**WORK REQUIRED:** Rewrite the material below, putting "position" in place of every "coordinates" and leaving everything else unchanged.

[Start of INPUT FOR THIS TASK]

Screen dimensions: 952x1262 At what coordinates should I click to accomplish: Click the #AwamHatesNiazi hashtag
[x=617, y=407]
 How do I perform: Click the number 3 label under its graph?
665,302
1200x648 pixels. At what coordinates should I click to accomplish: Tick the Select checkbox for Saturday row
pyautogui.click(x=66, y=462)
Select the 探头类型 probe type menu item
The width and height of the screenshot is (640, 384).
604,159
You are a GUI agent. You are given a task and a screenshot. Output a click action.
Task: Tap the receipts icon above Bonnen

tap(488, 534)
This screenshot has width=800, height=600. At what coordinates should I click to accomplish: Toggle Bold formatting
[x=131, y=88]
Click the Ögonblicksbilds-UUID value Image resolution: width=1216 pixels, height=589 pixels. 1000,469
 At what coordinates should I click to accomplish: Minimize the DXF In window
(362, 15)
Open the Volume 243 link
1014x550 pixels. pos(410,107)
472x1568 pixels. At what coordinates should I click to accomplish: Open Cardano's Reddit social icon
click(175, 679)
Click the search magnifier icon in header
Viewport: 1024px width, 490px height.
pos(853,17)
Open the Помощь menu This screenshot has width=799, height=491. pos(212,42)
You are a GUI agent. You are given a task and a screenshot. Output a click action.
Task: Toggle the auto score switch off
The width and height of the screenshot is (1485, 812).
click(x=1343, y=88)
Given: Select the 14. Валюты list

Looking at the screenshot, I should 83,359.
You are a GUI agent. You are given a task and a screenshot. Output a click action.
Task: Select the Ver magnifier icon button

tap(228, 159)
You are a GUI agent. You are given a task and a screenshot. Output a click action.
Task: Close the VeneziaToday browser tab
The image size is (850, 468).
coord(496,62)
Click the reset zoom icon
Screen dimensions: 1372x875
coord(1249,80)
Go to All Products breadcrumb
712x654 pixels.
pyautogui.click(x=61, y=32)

[End of INPUT FOR THIS TASK]

**WRITTEN RESPONSE:**
Screen dimensions: 952x1262 At what position should I click to accomplish: Click the #AwamHatesNiazi hashtag
[x=617, y=407]
 How do I perform: Click the number 3 label under its graph?
665,302
1200x648 pixels. At what position should I click to accomplish: Tick the Select checkbox for Saturday row
pyautogui.click(x=66, y=462)
Select the 探头类型 probe type menu item
The width and height of the screenshot is (640, 384).
604,159
You are a GUI agent. You are given a task and a screenshot. Output a click action.
Task: Tap the receipts icon above Bonnen

tap(488, 534)
This screenshot has width=800, height=600. At what position should I click to accomplish: Toggle Bold formatting
[x=131, y=88]
Click the Ögonblicksbilds-UUID value Image resolution: width=1216 pixels, height=589 pixels. 1000,469
 At what position should I click to accomplish: Minimize the DXF In window
(362, 15)
Open the Volume 243 link
1014x550 pixels. pos(410,107)
472x1568 pixels. At what position should I click to accomplish: Open Cardano's Reddit social icon
click(175, 679)
Click the search magnifier icon in header
Viewport: 1024px width, 490px height.
pos(853,17)
Open the Помощь menu This screenshot has width=799, height=491. pos(212,42)
You are a GUI agent. You are given a task and a screenshot. Output a click action.
Task: Toggle the auto score switch off
The width and height of the screenshot is (1485, 812).
click(x=1343, y=88)
Given: Select the 14. Валюты list

Looking at the screenshot, I should 83,359.
You are a GUI agent. You are given a task and a screenshot. Output a click action.
Task: Select the Ver magnifier icon button

tap(228, 159)
You are a GUI agent. You are given a task and a screenshot. Output a click action.
Task: Close the VeneziaToday browser tab
The image size is (850, 468).
coord(496,62)
Click the reset zoom icon
Screen dimensions: 1372x875
coord(1249,80)
Go to All Products breadcrumb
712x654 pixels.
pyautogui.click(x=61, y=32)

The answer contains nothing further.